Gregorio López y Fuentes

No es el tambor más o menos conocido en todas las columnas. Es un ruido seco, un golpe al parecer dado en un tronco sembrado de oquedades. Es el tambor que sirve de guía a las corporaciones yaquis. Las tropas del Noroeste, que ocupan la ciudad después de la rendición del Ejercito Federal.

En las fisonomías de los indios yaquis no hay asombro, no hay alegría, no hay tristeza, no hay nada. Parece que no han vencido. Dan la idea de estar habituados a la ciudad, que a otros llamaría la atención con sus edificios y sus monumentos. Van desfilando con una indiferencia de piedra tallada, todos serenos, todos inmutables, con ese entrecejo de austeridad que tanto los identifica.

Sigue muy adelante el tambor. Ellos marchan en su seguimiento. Se detiene por algunos instantes la columna y ellos se plantan en un lugar, ajenos a cuanto les rodea, como si llevaran familiarmente la visión de todas las andanzas de la raza: los que han sido enviados a las selvas chicleras de Quintana Roo. Los que fueron a la campaña del Maya. Y cuantos han incursionado siempre en guerra por todo el país.

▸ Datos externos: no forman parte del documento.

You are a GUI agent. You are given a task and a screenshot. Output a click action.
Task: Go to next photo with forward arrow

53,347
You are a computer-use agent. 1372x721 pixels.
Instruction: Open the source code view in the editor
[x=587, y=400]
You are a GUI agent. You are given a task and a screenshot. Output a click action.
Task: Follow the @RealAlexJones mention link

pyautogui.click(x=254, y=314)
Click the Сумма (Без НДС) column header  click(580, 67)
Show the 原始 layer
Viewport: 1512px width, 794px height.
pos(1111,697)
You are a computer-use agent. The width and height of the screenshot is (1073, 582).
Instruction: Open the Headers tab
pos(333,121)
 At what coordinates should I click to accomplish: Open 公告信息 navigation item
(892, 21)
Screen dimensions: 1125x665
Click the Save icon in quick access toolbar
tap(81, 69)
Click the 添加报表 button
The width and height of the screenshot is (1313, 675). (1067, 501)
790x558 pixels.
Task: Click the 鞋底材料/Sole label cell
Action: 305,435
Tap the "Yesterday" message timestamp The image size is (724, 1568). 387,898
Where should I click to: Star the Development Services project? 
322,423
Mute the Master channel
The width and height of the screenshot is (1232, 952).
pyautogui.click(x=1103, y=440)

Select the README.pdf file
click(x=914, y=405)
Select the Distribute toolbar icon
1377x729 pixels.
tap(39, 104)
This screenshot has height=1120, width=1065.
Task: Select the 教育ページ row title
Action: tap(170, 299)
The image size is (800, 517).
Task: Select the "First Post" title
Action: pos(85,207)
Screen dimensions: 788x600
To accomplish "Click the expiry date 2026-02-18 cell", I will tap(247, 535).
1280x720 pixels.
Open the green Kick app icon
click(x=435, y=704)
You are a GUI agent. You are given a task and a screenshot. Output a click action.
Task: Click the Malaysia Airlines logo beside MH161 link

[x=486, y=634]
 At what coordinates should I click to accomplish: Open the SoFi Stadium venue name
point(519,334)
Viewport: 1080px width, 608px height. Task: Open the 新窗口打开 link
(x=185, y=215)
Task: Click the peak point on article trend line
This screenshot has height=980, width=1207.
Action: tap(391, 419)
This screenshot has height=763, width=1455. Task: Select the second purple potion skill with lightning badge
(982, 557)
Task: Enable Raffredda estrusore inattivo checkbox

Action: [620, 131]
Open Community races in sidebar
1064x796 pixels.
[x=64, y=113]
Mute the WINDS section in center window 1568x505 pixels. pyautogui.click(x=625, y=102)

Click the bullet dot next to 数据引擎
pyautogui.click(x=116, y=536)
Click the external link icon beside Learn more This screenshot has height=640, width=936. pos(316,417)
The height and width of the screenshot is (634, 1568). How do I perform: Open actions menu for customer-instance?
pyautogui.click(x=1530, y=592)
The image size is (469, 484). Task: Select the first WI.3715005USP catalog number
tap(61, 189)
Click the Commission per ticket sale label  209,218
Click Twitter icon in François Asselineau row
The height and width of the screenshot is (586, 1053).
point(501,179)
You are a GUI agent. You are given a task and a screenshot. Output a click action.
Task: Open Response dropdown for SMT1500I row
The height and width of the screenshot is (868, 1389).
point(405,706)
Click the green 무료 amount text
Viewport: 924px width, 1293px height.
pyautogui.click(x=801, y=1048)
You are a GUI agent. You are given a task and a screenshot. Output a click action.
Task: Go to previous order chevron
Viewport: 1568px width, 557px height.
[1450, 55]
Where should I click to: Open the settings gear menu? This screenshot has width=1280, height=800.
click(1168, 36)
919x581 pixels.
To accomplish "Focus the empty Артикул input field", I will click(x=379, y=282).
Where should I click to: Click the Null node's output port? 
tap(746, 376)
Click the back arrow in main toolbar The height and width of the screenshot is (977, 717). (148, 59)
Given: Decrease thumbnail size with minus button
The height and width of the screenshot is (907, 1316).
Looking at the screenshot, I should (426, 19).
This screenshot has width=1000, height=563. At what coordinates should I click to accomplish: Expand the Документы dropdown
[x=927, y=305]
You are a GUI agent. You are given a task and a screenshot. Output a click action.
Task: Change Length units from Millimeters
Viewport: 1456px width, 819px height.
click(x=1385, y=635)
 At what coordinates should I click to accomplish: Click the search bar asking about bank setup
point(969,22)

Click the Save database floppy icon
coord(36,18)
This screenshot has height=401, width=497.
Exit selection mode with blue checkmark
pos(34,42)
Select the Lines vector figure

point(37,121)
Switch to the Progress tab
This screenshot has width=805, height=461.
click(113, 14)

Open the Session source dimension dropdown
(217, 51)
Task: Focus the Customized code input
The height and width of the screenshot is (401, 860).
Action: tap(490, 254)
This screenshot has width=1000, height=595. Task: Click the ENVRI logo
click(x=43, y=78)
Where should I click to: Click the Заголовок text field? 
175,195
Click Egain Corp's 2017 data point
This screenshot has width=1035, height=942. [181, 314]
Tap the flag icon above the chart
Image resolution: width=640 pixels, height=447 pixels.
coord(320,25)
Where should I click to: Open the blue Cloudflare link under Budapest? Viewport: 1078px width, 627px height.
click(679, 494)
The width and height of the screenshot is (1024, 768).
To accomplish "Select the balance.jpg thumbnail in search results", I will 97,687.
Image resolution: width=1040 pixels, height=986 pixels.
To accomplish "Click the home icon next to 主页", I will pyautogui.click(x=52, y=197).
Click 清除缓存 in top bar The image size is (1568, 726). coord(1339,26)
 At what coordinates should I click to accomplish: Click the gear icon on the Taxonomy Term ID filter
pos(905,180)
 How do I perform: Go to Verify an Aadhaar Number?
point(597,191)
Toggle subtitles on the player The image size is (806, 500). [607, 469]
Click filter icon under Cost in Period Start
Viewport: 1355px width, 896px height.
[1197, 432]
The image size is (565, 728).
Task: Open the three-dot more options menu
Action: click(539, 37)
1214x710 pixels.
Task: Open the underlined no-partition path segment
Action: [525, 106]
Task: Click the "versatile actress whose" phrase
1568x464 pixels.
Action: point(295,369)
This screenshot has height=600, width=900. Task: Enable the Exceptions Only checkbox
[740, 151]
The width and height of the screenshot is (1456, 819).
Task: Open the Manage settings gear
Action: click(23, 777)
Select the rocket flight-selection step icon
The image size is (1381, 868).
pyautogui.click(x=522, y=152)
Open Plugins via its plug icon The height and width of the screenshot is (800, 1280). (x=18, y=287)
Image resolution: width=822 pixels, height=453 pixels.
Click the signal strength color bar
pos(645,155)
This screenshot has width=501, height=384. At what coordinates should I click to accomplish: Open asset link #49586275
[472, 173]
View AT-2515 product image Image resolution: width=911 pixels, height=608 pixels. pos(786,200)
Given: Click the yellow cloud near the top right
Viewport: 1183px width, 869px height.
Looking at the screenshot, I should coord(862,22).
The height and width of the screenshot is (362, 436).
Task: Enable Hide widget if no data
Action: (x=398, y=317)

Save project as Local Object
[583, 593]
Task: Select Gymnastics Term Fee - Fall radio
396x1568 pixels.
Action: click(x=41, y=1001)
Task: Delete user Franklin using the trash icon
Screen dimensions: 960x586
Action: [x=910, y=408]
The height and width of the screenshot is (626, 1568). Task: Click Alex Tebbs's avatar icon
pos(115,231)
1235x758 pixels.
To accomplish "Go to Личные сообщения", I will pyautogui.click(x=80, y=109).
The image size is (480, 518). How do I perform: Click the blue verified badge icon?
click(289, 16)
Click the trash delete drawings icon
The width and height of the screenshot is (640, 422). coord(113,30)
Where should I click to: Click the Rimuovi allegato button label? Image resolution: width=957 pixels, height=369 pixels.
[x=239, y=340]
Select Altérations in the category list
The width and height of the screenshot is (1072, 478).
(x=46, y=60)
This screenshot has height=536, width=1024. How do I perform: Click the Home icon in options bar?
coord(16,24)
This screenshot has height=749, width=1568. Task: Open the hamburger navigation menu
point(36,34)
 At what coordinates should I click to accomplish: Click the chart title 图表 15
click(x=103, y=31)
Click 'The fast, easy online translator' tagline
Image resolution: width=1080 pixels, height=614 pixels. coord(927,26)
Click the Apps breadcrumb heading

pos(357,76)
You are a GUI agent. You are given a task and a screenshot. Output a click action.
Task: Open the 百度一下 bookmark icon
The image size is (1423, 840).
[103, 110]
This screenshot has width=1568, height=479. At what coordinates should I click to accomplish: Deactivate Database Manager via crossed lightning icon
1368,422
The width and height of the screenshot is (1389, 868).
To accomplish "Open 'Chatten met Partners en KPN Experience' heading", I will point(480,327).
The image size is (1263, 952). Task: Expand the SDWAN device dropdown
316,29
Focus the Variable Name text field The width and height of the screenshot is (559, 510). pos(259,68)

Permanecen a pie firme. Al llegarles su turno, siguen caminando. La mirada es de odio o de indiferencia. Embrazan el arma como algo muy querido, apretada fuertemente en las manos y contra el costado. La ciudad los mira con la admiración que siempre tiene para los vencedores. Las leyendas que los han precedido los hacen más valientes, más estoicos, más soldados. Ya en los cuarteles celebran a su manera los acontecimientos o acaso alguna fecha memorable: al sonar del tambor ejecutan la “Danza del venado”. Tres, cinco, diez, veinte horas. El tiempo es lo de menos. Danza de movimientos nerviosos, los nervios propios de la cacería. Uno de los danzantes simula la presa perseguida en los montes del Bacatete, mientras que el otro danzante representa al cazador.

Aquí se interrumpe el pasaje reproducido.